# Mixing length model

(Redirected from Mixing length theory)
The mixing length is a distance that a fluid parcel will keep its original characteristics before dispersing them into the surrounding fluid. Here, the bar on the left side of the figure is the mixing length.
law of the wall, horizontal velocity near the wall with mixing length model

In fluid dynamics, the mixing length model is a method attempting to describe momentum transfer by turbulence Reynolds stresses within a newtonian fluid boundary layer by means of an eddy viscosity. The model was developed by Ludwig Prandtl in the early 20th century.[1] Prandtl himself had reservations about the model,[2] describing it as, "only a rough approximation,"[3] but it has been used in numerous fields ever since, including atmospheric science, oceanography and stellar structure.[4]

## Physical intuition

The mixing length is conceptually analogous to the concept of mean free path in thermodynamics: a fluid parcel will conserve its properties for a characteristic length, ${\displaystyle \ \xi '}$, before mixing with the surrounding fluid. Prandtl described that the mixing length,[5]

In the figure above, temperature, ${\displaystyle \ T}$, is conserved for a certain distance as a parcel moves across a temperature gradient. The fluctuation in temperature that the parcel experienced throughout the process is ${\displaystyle \ T'}$. So ${\displaystyle \ T'}$ can be seen as the temperature deviation from its surrounding environment after it has moved over this mixing length ${\displaystyle \ \xi '}$.
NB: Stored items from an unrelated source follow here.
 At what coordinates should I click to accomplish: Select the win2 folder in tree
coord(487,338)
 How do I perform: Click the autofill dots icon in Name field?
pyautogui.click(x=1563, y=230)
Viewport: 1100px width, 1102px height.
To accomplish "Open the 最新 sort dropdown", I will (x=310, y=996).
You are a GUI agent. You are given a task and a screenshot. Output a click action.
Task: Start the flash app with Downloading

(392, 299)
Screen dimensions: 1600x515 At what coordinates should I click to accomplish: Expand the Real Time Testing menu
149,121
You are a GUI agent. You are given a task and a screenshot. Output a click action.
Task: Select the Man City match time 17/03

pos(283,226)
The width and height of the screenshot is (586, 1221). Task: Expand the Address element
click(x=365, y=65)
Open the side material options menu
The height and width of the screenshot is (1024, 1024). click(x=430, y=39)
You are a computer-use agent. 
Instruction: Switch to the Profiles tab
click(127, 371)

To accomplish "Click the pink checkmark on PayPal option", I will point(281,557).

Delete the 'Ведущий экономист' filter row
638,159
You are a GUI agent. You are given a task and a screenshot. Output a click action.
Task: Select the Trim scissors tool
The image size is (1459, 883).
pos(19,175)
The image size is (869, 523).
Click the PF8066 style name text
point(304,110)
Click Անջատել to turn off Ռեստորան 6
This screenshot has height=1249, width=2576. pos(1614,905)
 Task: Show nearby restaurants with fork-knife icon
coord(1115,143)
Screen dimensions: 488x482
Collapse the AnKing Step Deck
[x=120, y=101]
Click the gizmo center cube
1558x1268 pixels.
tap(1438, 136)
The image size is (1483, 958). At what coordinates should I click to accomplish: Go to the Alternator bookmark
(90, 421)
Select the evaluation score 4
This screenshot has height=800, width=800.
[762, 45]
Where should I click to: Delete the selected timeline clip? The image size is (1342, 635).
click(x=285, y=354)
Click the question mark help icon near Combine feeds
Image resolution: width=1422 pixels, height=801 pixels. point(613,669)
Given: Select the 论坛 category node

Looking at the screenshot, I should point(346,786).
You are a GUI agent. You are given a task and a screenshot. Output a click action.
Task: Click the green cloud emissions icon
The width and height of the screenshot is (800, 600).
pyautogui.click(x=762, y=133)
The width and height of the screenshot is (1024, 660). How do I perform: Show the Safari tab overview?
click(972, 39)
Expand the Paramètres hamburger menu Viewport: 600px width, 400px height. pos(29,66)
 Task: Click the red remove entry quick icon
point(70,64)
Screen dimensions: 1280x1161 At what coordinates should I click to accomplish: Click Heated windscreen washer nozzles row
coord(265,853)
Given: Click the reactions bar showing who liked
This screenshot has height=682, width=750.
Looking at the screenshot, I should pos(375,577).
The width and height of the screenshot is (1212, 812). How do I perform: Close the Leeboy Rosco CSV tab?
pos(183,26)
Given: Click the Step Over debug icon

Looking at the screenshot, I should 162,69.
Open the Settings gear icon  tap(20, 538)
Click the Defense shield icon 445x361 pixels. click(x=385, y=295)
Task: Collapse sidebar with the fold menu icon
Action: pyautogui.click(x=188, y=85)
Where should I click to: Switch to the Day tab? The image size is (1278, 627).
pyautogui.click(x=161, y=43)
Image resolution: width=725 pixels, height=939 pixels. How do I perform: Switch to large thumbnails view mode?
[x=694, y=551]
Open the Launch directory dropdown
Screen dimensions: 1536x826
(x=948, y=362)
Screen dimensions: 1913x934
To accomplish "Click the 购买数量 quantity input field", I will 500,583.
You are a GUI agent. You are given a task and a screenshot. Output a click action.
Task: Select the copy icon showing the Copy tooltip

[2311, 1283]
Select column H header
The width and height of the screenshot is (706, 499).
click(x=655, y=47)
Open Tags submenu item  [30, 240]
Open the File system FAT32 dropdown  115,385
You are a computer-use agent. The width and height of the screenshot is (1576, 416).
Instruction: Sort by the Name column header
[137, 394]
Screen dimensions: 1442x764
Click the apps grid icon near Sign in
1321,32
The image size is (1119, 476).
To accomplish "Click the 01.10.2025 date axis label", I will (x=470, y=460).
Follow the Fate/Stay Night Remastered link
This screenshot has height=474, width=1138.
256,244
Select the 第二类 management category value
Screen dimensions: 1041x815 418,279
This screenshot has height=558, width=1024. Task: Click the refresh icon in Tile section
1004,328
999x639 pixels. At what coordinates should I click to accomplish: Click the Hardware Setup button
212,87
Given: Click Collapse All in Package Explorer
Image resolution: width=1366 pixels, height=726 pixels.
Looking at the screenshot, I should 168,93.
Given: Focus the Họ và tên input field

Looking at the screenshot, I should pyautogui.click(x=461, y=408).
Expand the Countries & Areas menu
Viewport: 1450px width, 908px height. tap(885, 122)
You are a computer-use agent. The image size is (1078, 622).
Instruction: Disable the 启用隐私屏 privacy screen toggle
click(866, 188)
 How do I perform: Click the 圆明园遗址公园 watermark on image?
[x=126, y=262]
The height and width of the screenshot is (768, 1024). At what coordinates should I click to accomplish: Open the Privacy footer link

## Mathematical formulation

To begin, we must first be able to express quantities as the sums of their slowly varying components and fluctuating components.

### Reynolds decomposition

This process is known as Reynolds decomposition. Temperature can be expressed as:

${\displaystyle T={\overline {T}}+T'}$, [6]

where ${\displaystyle \ {\overline {T}}}$, is the slowly varying component and ${\displaystyle \ T'}$ is the fluctuating component.

In the above picture, ${\displaystyle \ T'}$ can be expressed in terms of the mixing length:

${\displaystyle \ T'=-\xi '{\frac {\partial {\overline {T}}}{\partial z}}.}$

The fluctuating components of velocity, ${\displaystyle \ u'}$, ${\displaystyle \ v'}$, and ${\displaystyle \ w'}$, can also be expressed in a similar fashion:

${\displaystyle \ u'=-\xi '{\frac {\partial {\overline {u}}}{\partial z}},\qquad \ v'=-\xi '{\frac {\partial {\overline {v}}}{\partial z}},\qquad \ w'=-\xi '{\frac {\partial {\overline {w}}}{\partial z}}.}$

although the theoretical justification for doing so is weaker, as the pressure gradient force can significantly alter the fluctuating components. Moreover, for the case of vertical velocity, ${\displaystyle \ w'}$ must be in a neutrally stratified fluid.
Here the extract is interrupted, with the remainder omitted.